# Work instructions
1. In the passage on sustainability, which body gave the most widely quoted definition of sustainability, and on what date?
2. Write the next part of the passage on sustainability, picking up right after its final sentence.

# Page extract
·····

Sustainability is a popular subject nowadays. Sustainability implies permanence, a sort of steady-state, almost some kind of equilibrium. However, in today’s world, speaking of permanence or steady state is a contradiction to say the least. From an energetic-thermodynamic standpoint a system or a process is sustainable if there is sufficient long-term energy supply to keep it running (possibly without damaging side-effects). But the question is, sustainable for how long? And with which efficiency? Inefficient systems can function for a long time, as long as energy is supplied. So when politicians or economists speak of sustainability, what do they really mean? What is really meant when we hear “eco-friendly and sustainable”? Are we speaking of 50 years, 100 years or more? And what about efficiency? Does sustainable also mean highly efficient? Are we looking at 30%, 70%, or 90% efficiency. One thing is clear – in order to speak of and to “manage sustainability” one should be able to define it and measure it or, in alternative, provide some proxy thereof. Managing something means measuring that something in order to drive its value to some desired target. Otherwise, it’s just talk. Serious science starts when you begin to measure.
Good metrics start with good definitions. In Wikipedia one finds this:
“Since the 1980s sustainability has been used more in the sense of human sustainability on planet Earth and this has resulted in the most widely quoted definition of sustainability as a part of the concept sustainable development, that of the Brundtland Commission of the United Nations on March 20, 1987: “sustainable development is development that meets the needs of the present without compromising the ability of future generations to meet their own needs.”

·····

# Provided material
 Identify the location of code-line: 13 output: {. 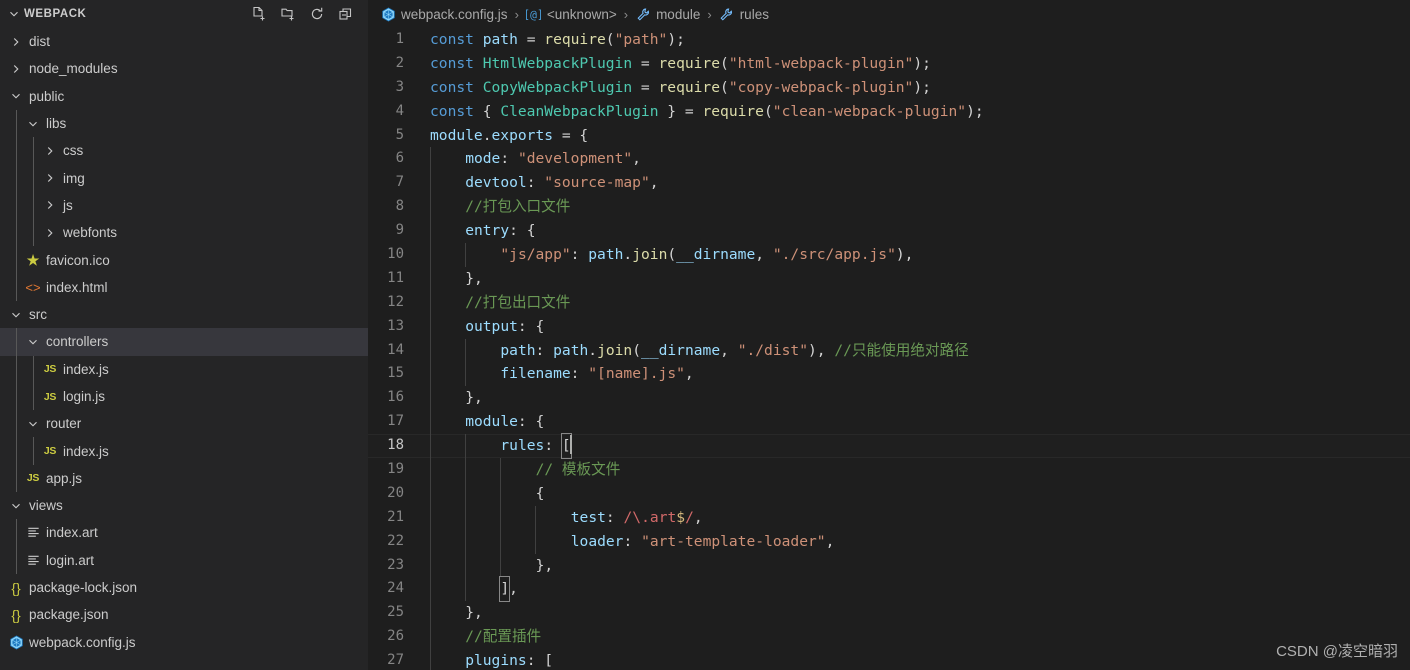
(889, 326).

·····

# Results of the tasks
1. The Brundtland Commission of the United Nations, on March 20, 1987.

2.
That is about as imprecise as it can get! How do you measure and manage that? A good definition is one that hints a metric. The one above doesn’t.
Sustainability hinges on the following four “systemic attributes”: Resilience, Interdependency, Complexity and Entropy. All these factors impact Governability, without which little can be achieved. These attributes need to be measured if we want to speak of sustainability in a new, systemic and quantitative fashion.
Wikipedia defines “resiliency thinking” as:
“Resiliency in ecology is the capacity of an ecosystem to absorb disturbance and still retain its basic structure and viability. Resilience-thinking evolved from the need to manage interactions between human-constructed systems and natural ecosystems in a sustainable way despite the fact that to policymakers a definition remains elusive. Resilience-thinking addresses how much can planetary ecological systems withstand assault from human disturbances and still deliver the services current and future generations need from them.” How can this be applied practically to the World as a system?
Based on data from the World Bank we have measured the resilience of the World (as described by over 1000 variables spanning the economy, education, healthcare, transportation, energy, etc.) over the past 5 decades. The result is illustrated below (Global Resilience Index™):
.
The world as a systems seems to be stabilizing at approximately 70% resilience. This value coincides with that of the vast majority of countries and macro-regions which we have analyzed. Is 70% sufficient for long-term sustainability of our global society/economy? If we don’t expose ourselves to shocks and disasters it very well could be, but how do you guarantee that? Evidently, high resilience comes a cost in terms of performance, flexibility, efficiency and adaptability.
Because the world is interconnected – today the degree of interdependency is 62% – any discussion of sustainability must be of global systemic nature. As interdependency increases, local isolated analyses will become less relevant and a broad-scope analysis is therefore mandatory. It is not only the economy which binds us all, it is also travel, telecommunications, migrations, international finance, as well as conflicts, climate, natural disasters, etc.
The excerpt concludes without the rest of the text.